▸ Aim of the task:
If a line in the listing contains "computer", copy it out whole.

▸ Entries provided:
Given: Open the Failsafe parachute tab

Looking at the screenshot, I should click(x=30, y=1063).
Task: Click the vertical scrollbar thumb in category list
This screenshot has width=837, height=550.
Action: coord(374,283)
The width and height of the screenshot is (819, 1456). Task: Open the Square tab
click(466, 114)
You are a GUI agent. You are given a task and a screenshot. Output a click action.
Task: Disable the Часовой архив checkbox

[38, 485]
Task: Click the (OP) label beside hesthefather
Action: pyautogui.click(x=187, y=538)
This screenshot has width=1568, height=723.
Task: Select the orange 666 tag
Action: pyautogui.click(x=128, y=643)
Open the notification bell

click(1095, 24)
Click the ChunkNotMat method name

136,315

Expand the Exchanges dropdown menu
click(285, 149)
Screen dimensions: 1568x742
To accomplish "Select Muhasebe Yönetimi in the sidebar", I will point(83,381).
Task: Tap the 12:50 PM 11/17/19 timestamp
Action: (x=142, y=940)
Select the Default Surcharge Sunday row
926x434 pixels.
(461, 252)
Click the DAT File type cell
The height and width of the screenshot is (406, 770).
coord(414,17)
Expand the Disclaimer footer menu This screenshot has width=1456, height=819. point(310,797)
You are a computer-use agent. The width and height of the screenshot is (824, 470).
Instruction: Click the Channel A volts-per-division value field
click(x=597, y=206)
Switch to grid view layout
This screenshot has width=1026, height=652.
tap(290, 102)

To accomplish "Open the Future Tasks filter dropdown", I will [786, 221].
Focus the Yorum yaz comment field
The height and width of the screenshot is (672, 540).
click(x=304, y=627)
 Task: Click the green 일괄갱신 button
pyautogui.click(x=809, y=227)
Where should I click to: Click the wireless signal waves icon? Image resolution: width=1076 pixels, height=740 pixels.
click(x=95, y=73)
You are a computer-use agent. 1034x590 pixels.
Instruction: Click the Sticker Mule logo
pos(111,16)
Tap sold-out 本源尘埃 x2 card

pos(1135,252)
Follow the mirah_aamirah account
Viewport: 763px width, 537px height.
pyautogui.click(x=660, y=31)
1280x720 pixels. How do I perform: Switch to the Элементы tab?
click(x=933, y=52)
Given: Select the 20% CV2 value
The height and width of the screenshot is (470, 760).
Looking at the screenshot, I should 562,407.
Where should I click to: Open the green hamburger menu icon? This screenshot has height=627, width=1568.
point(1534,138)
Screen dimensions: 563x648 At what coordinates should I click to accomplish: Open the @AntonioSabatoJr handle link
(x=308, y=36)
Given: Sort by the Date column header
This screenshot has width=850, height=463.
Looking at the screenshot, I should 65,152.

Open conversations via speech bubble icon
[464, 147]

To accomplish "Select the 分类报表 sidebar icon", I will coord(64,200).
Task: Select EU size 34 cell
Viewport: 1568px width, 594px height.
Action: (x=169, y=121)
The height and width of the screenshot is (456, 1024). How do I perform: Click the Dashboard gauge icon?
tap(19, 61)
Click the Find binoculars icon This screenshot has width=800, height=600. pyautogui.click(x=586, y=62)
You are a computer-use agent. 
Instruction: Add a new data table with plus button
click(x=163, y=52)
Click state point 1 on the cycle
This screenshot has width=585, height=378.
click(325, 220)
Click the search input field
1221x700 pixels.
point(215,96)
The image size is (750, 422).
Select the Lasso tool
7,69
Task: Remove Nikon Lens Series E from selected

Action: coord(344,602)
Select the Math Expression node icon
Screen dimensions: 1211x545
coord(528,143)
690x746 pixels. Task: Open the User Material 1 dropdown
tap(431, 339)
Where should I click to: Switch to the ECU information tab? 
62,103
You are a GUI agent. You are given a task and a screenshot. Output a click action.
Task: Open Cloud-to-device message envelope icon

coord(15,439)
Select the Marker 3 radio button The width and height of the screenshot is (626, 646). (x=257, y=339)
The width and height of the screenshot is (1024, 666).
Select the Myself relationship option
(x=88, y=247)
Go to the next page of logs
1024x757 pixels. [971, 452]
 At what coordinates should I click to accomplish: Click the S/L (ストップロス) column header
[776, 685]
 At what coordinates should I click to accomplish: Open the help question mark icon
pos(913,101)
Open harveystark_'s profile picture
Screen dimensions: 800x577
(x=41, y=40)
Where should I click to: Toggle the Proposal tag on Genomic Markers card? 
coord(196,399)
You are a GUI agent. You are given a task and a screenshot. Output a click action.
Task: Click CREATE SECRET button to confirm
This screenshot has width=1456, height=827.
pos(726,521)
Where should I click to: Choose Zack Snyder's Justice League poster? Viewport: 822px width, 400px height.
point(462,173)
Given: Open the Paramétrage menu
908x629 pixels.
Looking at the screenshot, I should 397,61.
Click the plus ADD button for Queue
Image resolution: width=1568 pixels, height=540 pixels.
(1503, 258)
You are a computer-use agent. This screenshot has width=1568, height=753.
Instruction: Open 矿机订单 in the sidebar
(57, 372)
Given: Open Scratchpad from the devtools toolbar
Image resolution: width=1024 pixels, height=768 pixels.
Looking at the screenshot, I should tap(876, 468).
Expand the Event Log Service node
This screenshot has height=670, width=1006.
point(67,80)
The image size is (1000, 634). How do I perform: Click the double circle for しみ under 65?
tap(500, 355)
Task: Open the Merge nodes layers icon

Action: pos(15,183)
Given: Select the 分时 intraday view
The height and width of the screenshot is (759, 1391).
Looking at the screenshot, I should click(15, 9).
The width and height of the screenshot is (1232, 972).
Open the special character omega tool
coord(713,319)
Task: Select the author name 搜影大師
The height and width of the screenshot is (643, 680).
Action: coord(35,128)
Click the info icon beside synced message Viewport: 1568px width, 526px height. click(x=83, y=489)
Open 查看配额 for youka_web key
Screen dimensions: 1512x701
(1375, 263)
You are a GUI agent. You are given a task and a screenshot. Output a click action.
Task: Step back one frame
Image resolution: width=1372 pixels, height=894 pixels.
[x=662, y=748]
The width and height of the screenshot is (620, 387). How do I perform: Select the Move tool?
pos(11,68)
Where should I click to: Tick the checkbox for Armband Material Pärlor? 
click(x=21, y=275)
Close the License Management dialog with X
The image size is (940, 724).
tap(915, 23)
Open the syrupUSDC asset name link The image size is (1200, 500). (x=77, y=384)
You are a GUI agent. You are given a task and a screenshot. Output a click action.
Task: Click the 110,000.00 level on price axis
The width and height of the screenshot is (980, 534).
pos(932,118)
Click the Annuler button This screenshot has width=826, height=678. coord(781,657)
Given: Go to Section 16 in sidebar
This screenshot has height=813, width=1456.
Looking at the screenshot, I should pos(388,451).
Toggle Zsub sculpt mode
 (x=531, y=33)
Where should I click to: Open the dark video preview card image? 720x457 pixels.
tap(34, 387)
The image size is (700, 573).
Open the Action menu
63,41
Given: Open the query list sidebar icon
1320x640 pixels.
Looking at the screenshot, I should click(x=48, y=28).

▸ Exercise solution:
You are a computer-use agent. The width and height of the screenshot is (824, 470).
You are a computer-use agent. 1034x590 pixels.
You are a computer-use agent. 
You are a computer-use agent. This screenshot has width=1568, height=753.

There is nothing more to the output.